Guide to Data In Motion in RDA Fabric

RDA Pipelines can exchange data even if they are running at different locations, as long as they all connected to same instance of RDA Fabric.

RDA Fabric uses RDA Streams Using NATS for control path as well as as the default mechanism for data path. Any other streaming approach discussed in section 3.2 can also be used for data path. Multiple streaming approaches may be used at the same time.

1. RDA Streams

Uses NATS Publish-Subscribe to move the data
Each Stream name is translated into a NATS Subject.
Any Stream which is added to list of Persistent Streams it is automatically persisted in Opensearch.
Each subscriber can use a "group" parameter to identify consumer group. If multiple subscribers use same group name, only one of them will receive that specific batch of data.
Data can be routed to multiple subscribers by using a different group name for each of the subscribers.
Stream name NULL (case-insensitive), implies no data will be written or read from that stream.
RDA Streams do not have to be created in RDAF. First time a data is published or subscribed, streams come into existence.
List of RDA Streams used by RDA Fabric for it's own operations:

Stream Name	Description
rda_system_feature_usage	RDA Portal and Studio capture all usage metrics by feature.
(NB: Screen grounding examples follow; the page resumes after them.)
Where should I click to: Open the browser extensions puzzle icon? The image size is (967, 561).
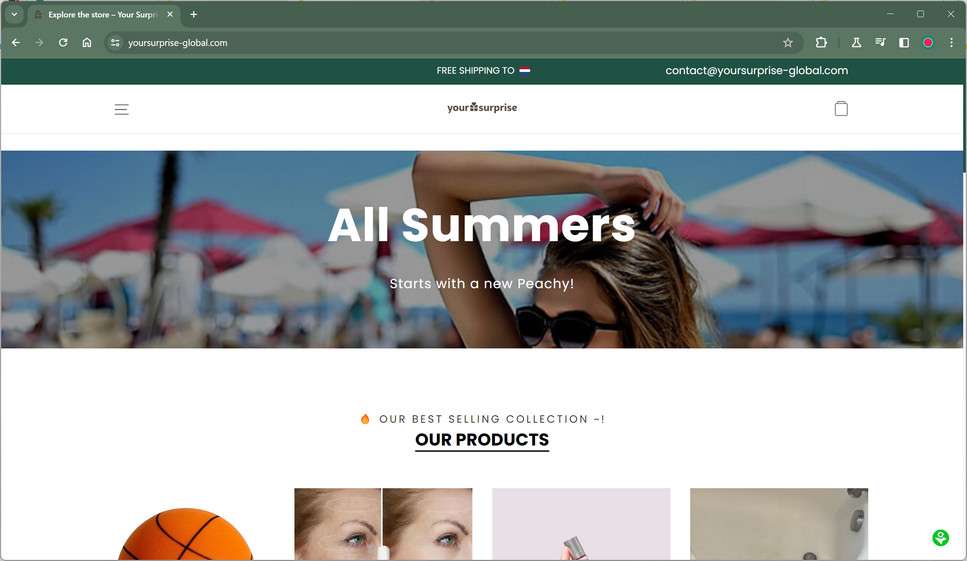tap(821, 43)
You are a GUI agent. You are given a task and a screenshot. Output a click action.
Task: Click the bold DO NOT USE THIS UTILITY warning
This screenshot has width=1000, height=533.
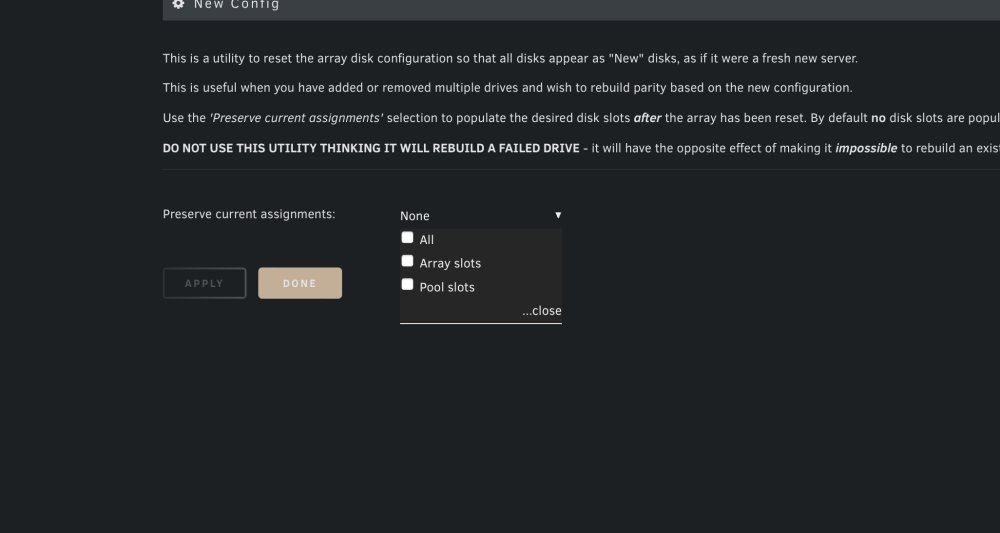click(x=371, y=149)
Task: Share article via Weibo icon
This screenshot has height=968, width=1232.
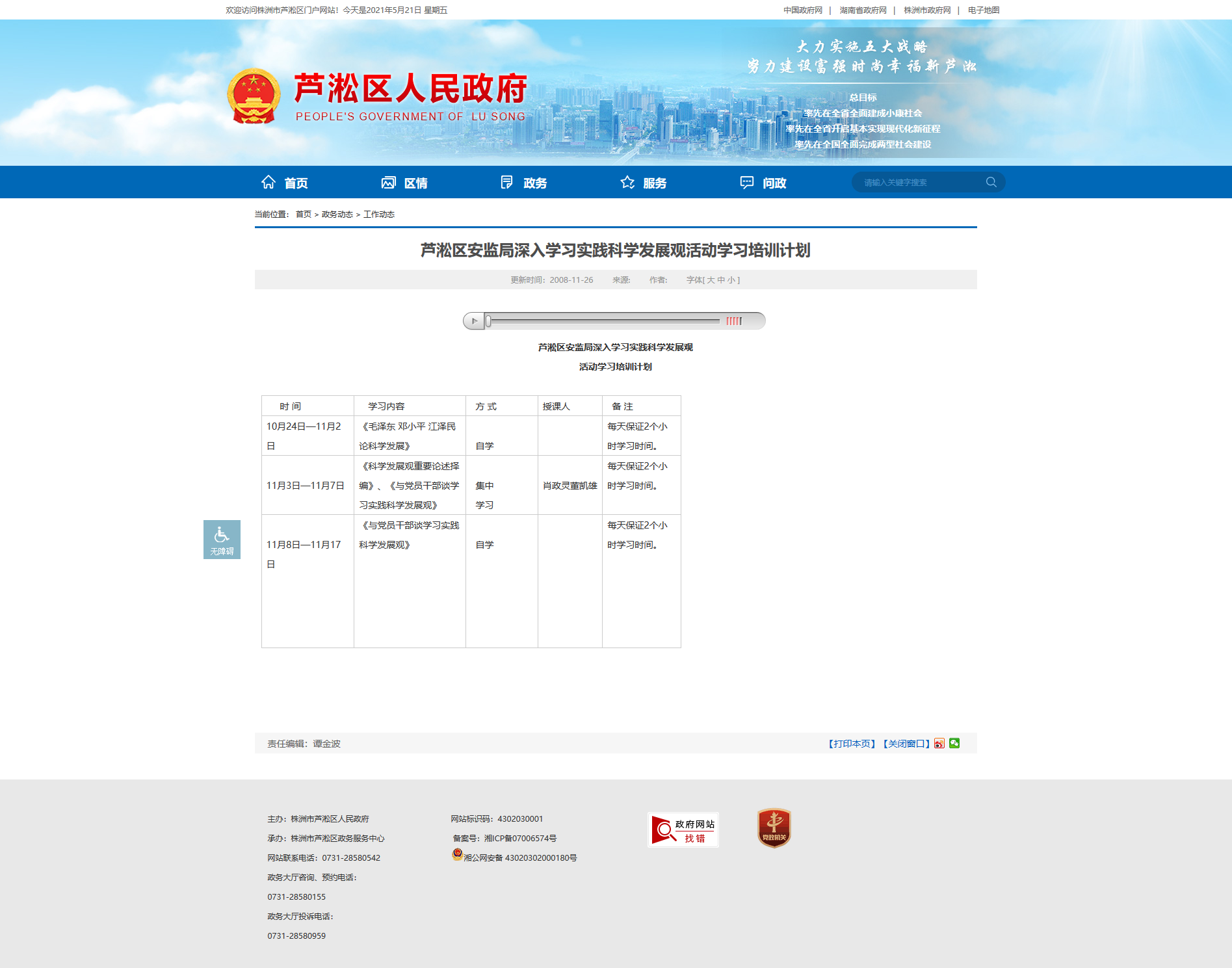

This report is accessible via left side menu Analytics
rda_system_deployment_updates	Audit trail of changes to Service Blueprints
rda_system_gw_endpoint_metrics	RDA Event Gateway data ingestion metrics by ingestion endpoint
rda_system_worker_trace_summary	Pipeline execution statistics by Site, Bots etc.
rda_worker_resource_usage	Resource usage metrics published by RDA Workers
rda_system_gw_log_archival_updates	Log Archive metrics by RDA Event Gateway
rda_system_log_replays	Audit trail of Log Archive replays
rda_system_worker_traces	Detailed execution traces for each pipeline, published by RDA Workers

All the above RDA Streams are also Persistent Streams

Example RDA Service Map showing data flow between pipelines using RDA Streams:

Related Bots

Related RDA Client CLI Commands

    read-stream               Read messages from an RDA stream
    read-stream-ack           Read messages from an RDA Stream with acknowledgements enabled
    write-stream              Write data to the specified stream
    write-stream-ack          Write data to the specified stream with acknowledgement enabled

2. Bots to Manage Data Inflight

This section provides details about various bots to cleanup, re-shape, aggregate, enrich, mask, extract data as it progresses through the pipeline. RDA bots also can be used verify integrity of data to ensure it meets certain criteria.

2.1. Data Cleanup

Data cleanup means getting rid of unnecessary rows & columns, fixing the values, reformatting values on as needed basis.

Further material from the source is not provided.